Una taberna llena de habitaciones en sombra en la trastienda, con veladores de mármol, vacía a excepción de cuatro iniciados - sorianos todos, por lo que supimos más tarde - y con un mostrador luminoso con botellas de la época del cerco de Numancia, no la íbamos a dejar escapar así como así. De manera que regresamos.

Un ritual de iniciación tabernario - anterior a la época de la Bauhaus - requiere de ciertas leyes, precisas e inexorables. Las cumplimos todas, creo. La primera es nunca intervenir en la conversación de los parroquianos con el tabernero. La segunda, esperar pacientemente a que el oficiante nos pregunte si queremos tomar algo - operación que puede demorar un tiempo anterior a la época de las vanguardias. La tercera, no sentarse de momento. Las mesas, aunque vacías, estaban silenciosamente vedadas a todos aquellos que no pertenecieran a la Logia. La cuarta, medir la propina al marchar - ni por exceso, ni por defecto. Pagar sin retórica y decir buenas noches al salir. Todo teatro es excesivo .

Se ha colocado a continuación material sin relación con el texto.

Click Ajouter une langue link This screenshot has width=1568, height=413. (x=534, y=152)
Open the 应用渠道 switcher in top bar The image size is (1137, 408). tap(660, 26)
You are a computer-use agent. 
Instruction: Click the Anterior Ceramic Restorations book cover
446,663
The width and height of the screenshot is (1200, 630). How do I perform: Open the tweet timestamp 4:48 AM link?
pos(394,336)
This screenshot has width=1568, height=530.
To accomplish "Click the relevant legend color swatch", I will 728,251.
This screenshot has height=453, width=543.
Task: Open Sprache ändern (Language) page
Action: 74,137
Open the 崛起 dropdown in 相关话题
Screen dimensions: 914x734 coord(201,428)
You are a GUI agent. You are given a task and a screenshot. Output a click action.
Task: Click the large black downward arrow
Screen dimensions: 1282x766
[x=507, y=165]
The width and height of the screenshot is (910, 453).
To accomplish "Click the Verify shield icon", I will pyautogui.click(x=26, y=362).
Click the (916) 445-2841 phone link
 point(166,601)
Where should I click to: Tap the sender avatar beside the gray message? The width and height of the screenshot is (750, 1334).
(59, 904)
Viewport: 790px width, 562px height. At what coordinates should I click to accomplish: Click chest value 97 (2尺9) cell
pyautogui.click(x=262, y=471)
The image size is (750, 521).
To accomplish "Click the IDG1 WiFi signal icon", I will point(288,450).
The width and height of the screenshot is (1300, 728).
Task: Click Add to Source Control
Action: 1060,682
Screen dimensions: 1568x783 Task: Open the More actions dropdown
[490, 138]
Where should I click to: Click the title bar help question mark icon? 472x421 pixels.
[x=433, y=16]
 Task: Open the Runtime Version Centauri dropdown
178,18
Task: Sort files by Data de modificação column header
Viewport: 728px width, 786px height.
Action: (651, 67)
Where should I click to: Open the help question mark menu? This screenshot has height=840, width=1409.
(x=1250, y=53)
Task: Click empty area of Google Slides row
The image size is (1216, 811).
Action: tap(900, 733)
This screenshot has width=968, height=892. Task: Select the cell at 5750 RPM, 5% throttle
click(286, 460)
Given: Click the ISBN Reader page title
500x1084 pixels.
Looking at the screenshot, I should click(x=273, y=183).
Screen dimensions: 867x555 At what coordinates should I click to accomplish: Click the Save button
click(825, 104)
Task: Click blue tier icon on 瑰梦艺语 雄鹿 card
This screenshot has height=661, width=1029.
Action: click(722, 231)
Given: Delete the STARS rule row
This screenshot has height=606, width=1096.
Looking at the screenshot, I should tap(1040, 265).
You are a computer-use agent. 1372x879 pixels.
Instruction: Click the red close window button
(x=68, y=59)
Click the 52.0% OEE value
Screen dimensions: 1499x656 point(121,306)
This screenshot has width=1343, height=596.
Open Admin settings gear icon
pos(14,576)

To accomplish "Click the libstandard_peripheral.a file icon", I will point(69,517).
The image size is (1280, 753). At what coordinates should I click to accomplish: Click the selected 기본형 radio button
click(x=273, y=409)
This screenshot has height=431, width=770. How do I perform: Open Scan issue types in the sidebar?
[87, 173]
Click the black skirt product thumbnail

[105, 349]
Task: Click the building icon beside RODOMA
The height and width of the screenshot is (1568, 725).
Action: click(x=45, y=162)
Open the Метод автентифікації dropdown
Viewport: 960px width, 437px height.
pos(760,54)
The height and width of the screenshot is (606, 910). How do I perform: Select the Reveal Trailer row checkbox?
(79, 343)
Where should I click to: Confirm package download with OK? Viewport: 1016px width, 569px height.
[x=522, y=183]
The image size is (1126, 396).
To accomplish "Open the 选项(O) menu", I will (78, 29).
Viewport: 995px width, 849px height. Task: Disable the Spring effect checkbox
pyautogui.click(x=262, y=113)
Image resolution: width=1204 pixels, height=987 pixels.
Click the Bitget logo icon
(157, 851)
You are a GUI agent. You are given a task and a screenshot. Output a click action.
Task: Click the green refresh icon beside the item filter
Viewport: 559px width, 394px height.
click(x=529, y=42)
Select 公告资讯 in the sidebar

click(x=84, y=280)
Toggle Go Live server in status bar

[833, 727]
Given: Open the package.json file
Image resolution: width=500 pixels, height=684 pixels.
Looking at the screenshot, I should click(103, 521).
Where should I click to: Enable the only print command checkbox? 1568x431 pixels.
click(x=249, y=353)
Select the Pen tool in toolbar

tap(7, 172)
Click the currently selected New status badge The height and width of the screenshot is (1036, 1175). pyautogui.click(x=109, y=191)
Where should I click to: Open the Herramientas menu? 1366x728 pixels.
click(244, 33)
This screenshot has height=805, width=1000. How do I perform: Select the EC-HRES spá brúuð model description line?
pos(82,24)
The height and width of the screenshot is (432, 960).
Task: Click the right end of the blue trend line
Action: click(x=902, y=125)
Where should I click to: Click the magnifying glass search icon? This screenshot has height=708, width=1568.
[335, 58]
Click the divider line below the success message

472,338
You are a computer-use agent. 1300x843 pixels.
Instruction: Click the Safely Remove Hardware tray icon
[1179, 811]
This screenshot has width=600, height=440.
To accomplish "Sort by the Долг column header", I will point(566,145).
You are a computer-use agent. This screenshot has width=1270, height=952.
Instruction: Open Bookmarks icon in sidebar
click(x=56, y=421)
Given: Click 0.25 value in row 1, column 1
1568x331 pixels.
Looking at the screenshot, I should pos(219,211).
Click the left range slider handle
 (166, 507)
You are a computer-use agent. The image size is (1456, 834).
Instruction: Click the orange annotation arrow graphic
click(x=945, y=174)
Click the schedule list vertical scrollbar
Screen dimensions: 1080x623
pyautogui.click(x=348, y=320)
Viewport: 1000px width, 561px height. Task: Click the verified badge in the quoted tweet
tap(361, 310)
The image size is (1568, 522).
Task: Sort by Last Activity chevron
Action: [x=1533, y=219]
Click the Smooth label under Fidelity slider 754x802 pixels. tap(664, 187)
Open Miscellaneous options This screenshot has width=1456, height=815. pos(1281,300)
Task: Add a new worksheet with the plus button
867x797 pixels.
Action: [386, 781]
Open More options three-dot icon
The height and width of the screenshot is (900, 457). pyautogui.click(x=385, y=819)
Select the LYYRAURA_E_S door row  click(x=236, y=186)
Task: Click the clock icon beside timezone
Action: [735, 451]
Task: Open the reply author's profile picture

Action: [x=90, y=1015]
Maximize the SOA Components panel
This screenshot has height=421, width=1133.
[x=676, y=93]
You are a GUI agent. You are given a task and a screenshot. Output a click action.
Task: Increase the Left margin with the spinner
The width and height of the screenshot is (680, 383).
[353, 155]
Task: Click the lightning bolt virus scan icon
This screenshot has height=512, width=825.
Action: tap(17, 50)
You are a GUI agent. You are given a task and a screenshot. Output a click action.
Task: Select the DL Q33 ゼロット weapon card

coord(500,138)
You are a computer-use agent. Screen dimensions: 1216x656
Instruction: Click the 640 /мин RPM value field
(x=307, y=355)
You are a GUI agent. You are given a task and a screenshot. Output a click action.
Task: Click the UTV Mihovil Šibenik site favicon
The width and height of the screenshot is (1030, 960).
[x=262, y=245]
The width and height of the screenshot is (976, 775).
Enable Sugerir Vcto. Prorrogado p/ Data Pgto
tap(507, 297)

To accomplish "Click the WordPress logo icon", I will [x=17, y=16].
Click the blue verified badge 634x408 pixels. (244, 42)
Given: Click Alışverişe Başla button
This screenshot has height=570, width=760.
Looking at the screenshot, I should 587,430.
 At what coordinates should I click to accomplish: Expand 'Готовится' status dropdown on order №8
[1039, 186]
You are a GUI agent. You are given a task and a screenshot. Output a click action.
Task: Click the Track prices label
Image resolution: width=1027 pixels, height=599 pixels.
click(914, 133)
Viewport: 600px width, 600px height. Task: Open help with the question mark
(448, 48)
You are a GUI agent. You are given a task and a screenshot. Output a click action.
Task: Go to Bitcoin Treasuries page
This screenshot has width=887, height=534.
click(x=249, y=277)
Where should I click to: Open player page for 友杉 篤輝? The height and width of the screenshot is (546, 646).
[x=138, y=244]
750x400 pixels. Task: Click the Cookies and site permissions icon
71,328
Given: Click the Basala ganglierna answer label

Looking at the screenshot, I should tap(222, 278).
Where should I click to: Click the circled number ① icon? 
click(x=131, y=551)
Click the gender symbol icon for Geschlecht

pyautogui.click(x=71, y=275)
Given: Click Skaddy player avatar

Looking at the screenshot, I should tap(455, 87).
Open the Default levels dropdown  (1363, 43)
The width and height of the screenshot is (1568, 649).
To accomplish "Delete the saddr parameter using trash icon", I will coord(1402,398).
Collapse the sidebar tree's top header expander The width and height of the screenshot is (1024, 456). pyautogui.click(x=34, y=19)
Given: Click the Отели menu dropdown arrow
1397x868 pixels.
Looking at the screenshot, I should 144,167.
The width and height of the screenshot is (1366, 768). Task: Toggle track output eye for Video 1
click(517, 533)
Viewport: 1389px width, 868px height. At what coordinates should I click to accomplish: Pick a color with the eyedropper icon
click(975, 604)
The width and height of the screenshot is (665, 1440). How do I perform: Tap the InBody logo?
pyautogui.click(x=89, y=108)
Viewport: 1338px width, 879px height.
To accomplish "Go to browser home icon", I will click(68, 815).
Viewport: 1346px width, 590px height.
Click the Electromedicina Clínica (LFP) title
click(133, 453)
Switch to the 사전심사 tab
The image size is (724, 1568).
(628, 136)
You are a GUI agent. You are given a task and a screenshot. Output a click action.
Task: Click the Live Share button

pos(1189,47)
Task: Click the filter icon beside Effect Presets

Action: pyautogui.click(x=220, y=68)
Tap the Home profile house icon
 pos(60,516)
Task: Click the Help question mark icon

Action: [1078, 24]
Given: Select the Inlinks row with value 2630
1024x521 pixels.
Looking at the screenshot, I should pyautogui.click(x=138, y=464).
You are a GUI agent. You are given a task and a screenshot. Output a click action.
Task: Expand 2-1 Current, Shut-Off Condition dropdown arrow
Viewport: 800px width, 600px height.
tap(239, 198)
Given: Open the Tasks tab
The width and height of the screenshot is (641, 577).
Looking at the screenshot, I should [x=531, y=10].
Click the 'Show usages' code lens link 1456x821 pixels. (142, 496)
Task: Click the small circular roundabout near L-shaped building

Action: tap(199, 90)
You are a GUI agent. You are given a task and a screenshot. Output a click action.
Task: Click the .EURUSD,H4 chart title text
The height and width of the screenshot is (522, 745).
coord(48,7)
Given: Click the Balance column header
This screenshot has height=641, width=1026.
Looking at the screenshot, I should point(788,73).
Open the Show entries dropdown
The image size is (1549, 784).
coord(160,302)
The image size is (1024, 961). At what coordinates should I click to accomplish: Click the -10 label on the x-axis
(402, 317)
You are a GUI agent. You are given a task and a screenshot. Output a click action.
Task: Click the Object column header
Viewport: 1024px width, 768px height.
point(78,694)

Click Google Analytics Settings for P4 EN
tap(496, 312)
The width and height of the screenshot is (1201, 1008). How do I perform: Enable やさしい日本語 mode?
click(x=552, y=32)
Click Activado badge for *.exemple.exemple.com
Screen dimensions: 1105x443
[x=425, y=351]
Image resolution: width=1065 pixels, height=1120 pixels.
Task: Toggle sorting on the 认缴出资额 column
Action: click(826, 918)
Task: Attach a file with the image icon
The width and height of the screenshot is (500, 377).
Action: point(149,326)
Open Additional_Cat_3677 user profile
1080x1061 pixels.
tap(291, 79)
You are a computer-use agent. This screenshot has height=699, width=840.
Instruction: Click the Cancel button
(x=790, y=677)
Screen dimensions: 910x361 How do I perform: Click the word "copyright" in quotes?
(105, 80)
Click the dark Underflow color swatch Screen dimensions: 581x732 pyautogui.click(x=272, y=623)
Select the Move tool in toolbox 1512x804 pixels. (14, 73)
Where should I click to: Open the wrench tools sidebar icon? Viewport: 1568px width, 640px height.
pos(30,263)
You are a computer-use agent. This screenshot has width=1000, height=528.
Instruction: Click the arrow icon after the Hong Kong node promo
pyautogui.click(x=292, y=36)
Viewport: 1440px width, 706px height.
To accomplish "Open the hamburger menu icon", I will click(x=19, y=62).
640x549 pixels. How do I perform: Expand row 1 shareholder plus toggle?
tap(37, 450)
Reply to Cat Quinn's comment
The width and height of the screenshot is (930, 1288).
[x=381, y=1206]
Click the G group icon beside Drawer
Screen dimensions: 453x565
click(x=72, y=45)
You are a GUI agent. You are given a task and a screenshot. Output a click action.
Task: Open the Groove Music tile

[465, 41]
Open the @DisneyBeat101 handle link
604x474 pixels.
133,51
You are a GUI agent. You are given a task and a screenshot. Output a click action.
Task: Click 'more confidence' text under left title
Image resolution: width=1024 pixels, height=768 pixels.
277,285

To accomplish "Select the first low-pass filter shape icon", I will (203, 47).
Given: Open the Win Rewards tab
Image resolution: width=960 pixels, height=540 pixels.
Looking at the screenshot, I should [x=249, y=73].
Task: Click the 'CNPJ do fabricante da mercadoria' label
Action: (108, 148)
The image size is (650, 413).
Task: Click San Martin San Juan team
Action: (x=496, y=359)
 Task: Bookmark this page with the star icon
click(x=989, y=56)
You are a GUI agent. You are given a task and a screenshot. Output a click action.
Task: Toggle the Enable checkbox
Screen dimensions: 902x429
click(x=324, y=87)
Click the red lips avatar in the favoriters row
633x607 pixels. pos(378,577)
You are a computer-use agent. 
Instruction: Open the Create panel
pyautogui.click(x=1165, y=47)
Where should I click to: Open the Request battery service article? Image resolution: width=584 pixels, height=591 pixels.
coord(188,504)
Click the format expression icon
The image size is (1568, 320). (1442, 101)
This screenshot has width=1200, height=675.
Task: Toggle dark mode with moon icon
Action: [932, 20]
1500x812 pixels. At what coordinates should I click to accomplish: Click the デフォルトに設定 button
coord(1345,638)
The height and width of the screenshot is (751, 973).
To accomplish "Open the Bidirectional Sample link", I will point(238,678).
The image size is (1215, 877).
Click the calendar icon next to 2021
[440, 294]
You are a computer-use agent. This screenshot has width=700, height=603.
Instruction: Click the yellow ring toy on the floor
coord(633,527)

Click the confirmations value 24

Al final, todo acaece, según las leyes del rito, no de la Necesidad. Así, no hablaré del día en que ya nos sentamos en los taburetes, de la mesa de la esquina que ocupábamos cotidianamente, de la invitación a vino a la que un día el sacerdote celtíbero nos agasajó... Ni del día, ciertamente memorable, en que Doña Concha, su mujer, sacó unas raciones de callos a la barra - sólo reservadas para la Guardia Real - y nos invitó a probar.

De las salas reservadas de atrás, de la cocina iniciática, de los trasteros con sillas, de las sombras de la noche, nada diré tampoco. Era una época en la que a la ciudad todavía no había llegado la Inspección Municipal, y la diosa Necesidad - en forma de franquicia hostelera - aún no había sentado sus reales en ella.